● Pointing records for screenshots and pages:

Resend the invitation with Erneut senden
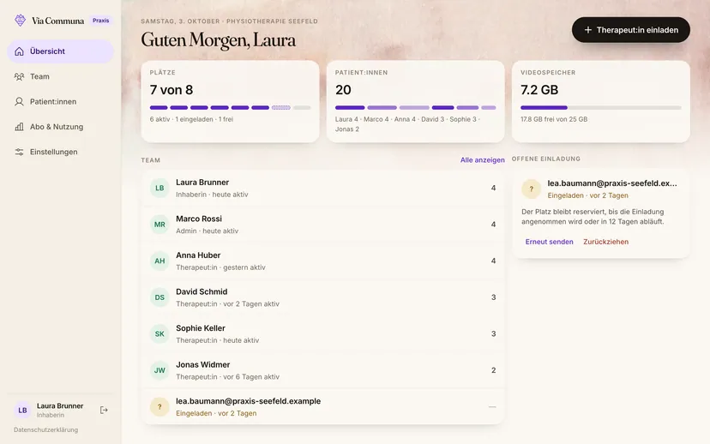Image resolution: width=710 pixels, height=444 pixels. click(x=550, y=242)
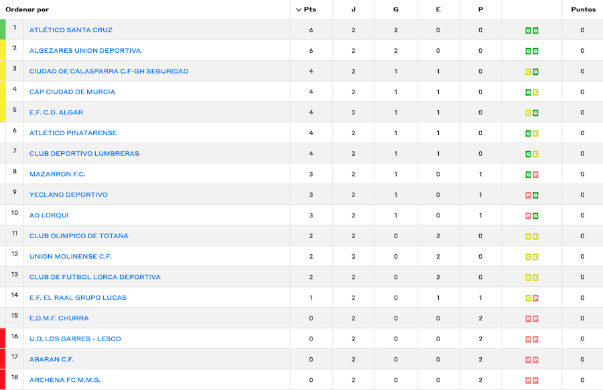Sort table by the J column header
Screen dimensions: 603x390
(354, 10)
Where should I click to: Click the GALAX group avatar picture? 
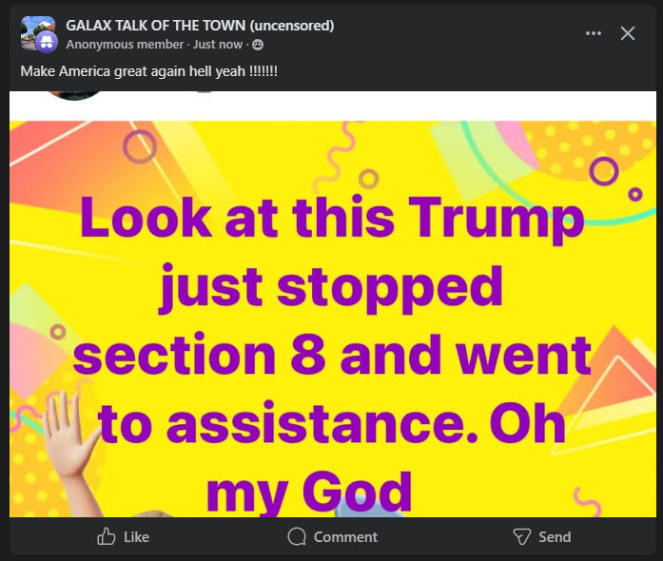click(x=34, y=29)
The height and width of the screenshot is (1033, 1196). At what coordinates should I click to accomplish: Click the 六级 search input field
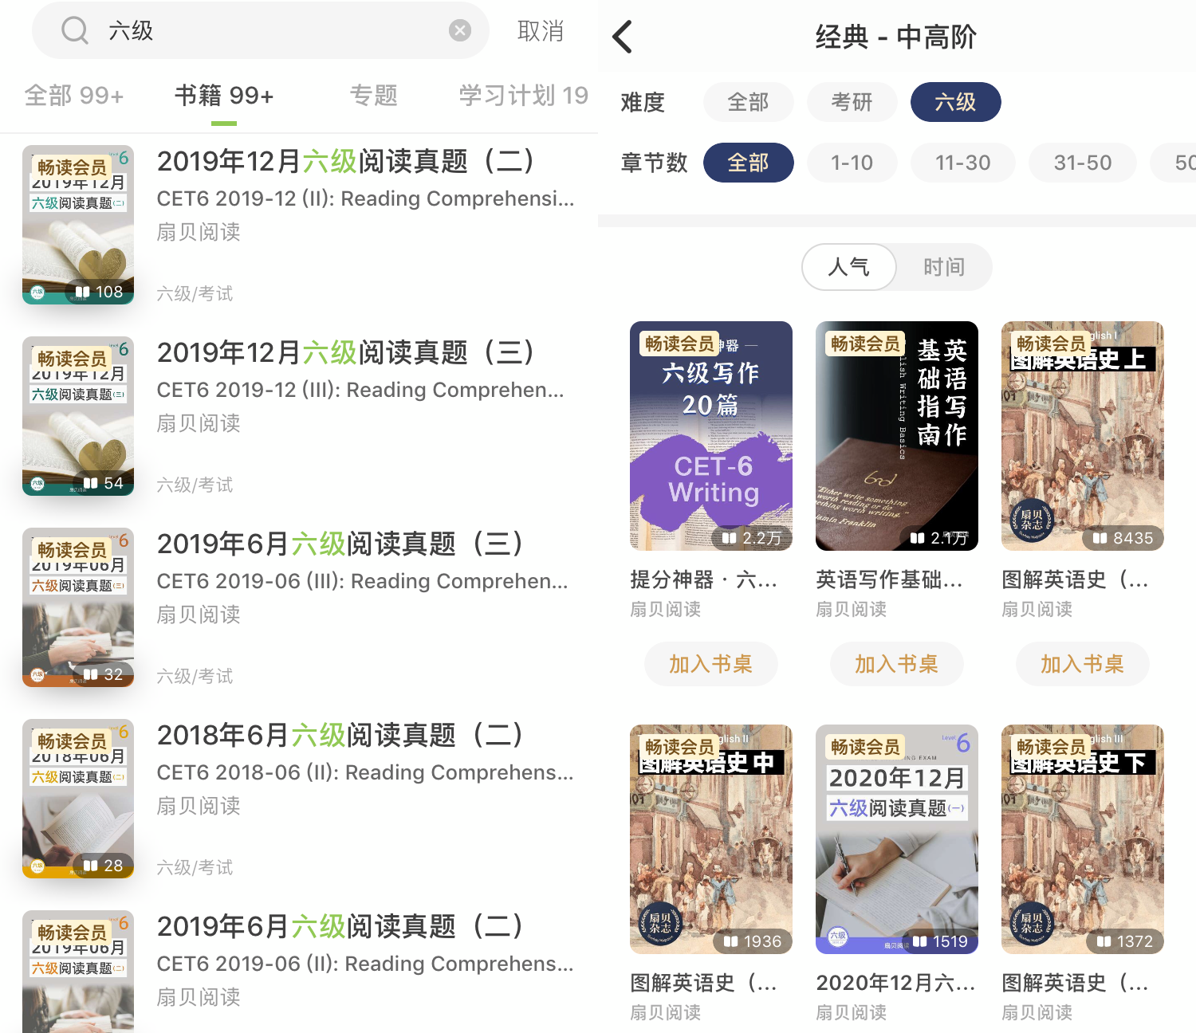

● Task objective: Format every line of the items as a Markdown table with the columns Row and Text, numbering each line in Row and skipping blank lines. Omit the pictures.

● Solution below:
| Row | Text |
|---|---|
| 1 | Resend the invitation with Erneut senden |
| 2 | Image resolution: width=710 pixels, height=444 pixels. click(x=550, y=242) |
| 3 | Sort table by the J column header |
| 4 | Screen dimensions: 603x390 |
| 5 | (354, 10) |
| 6 | Where should I click to: Click the GALAX group avatar picture?  |
| 7 | click(x=34, y=29) |
| 8 | The height and width of the screenshot is (1033, 1196). At what coordinates should I click to accomplish: Click the 六级 search input field |